## [READING TEXT]
+-------+

My worst incident, and the one that got Dr. Sacks' attention, was when I was hauled out of the offices of Condé Nast, the publisher of Vogue. I had taken an interest in the magazine's editor in chief, Anna Wintour, reading accounts of her life in Women's Wear Daily and other trade magazines. For the non-memory afflicted, this fascination would have been harmless. But I am told I showed up at 4 Times Square emaciated, wearing a page-boyish wig, dark red lipstick (not my shade), sunglasses and was ordering the staff around. When they wouldn't let me past security, I muttered between clenched teeth, "Do you know who I am? How dare you! Call Si immediately!" Instead they called the police. All may have been smoothed over, but in my confusion, I began to loudly mimic the cops in their own New Jersey accents and they swiftly arrested me, not for disturbing the peace, but for impersonating an officer. That made the nightly news and the rest is history.
With my doctor's help, I have learned to identify the triggers of my particular memory malfunction. Since close knowledge of another person's life is one such trigger, I now keep a good distance from most people and avoid reading biographies, autobiographies or even long news stories.
However, today, I pored over the many news items detailing Kaavya Viswanathan's life story and apparent fall from grace. At great risk of becoming Kaavya and accidentally plagiarizing from my writer friends, I feel an urgent need to tell Kaavya that she is not alone. Kaavya, my advice to you is stop reading. No more text books, no white papers, no magazine articles and especially no fiction. You can't risk that tricky photographic memory of yours wreaking more havoc on your undeniable writing talents. See Sacks. He may be able to help. And finally, let this be your mantra, as it is now mine: While memory serves, it doesn't always serve you.

+-------+

## [DATA PROVIDED]
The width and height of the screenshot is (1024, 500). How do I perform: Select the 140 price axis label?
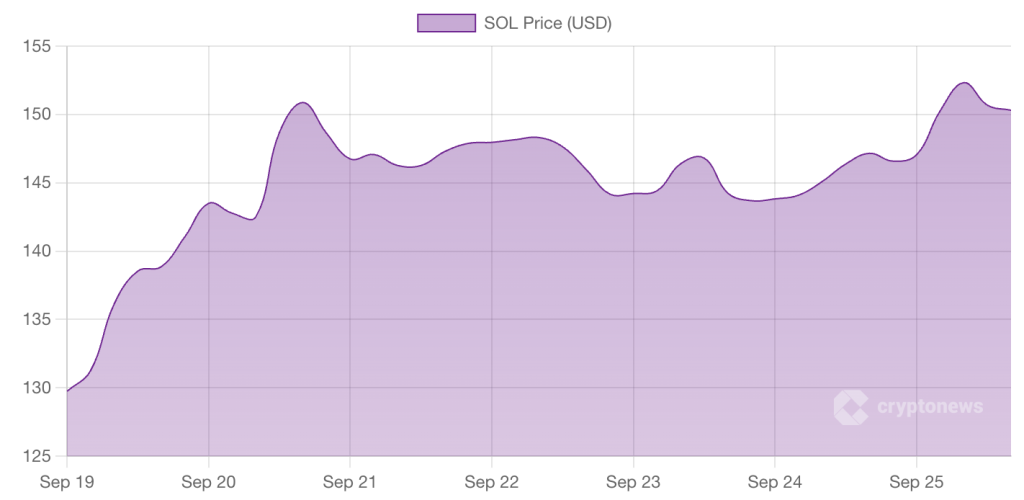point(39,251)
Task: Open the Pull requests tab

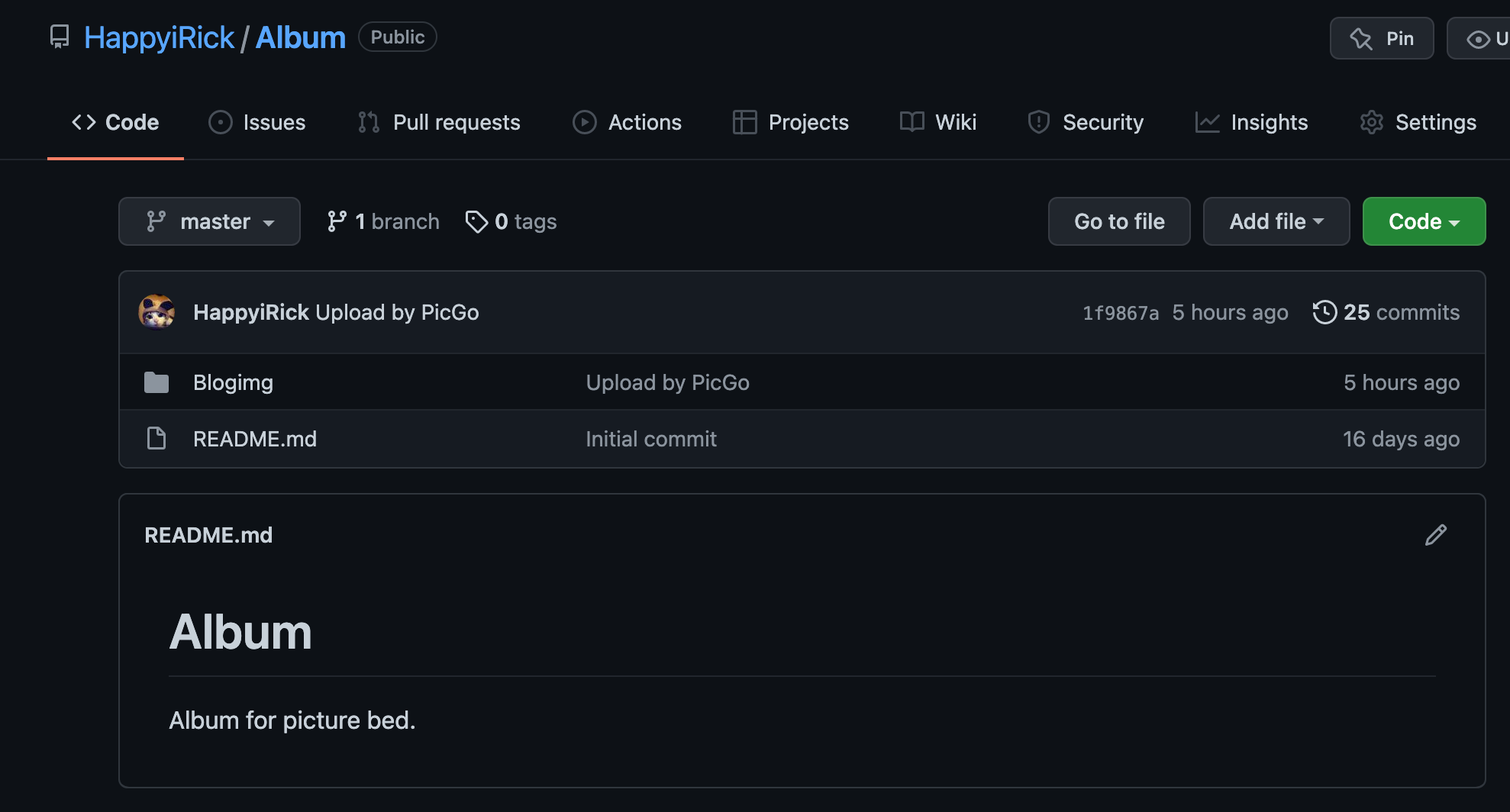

+-------+

## [JOB]
Rewrite the stretch of the memory essay from "With my doctor's" through "long news stories.", putting "physician's" in place of "doctor's".

## [RESPONSE]
With my physician's help, I have learned to identify the triggers of my particular memory malfunction. Since close knowledge of another person's life is one such trigger, I now keep a good distance from most people and avoid reading biographies, autobiographies or even long news stories.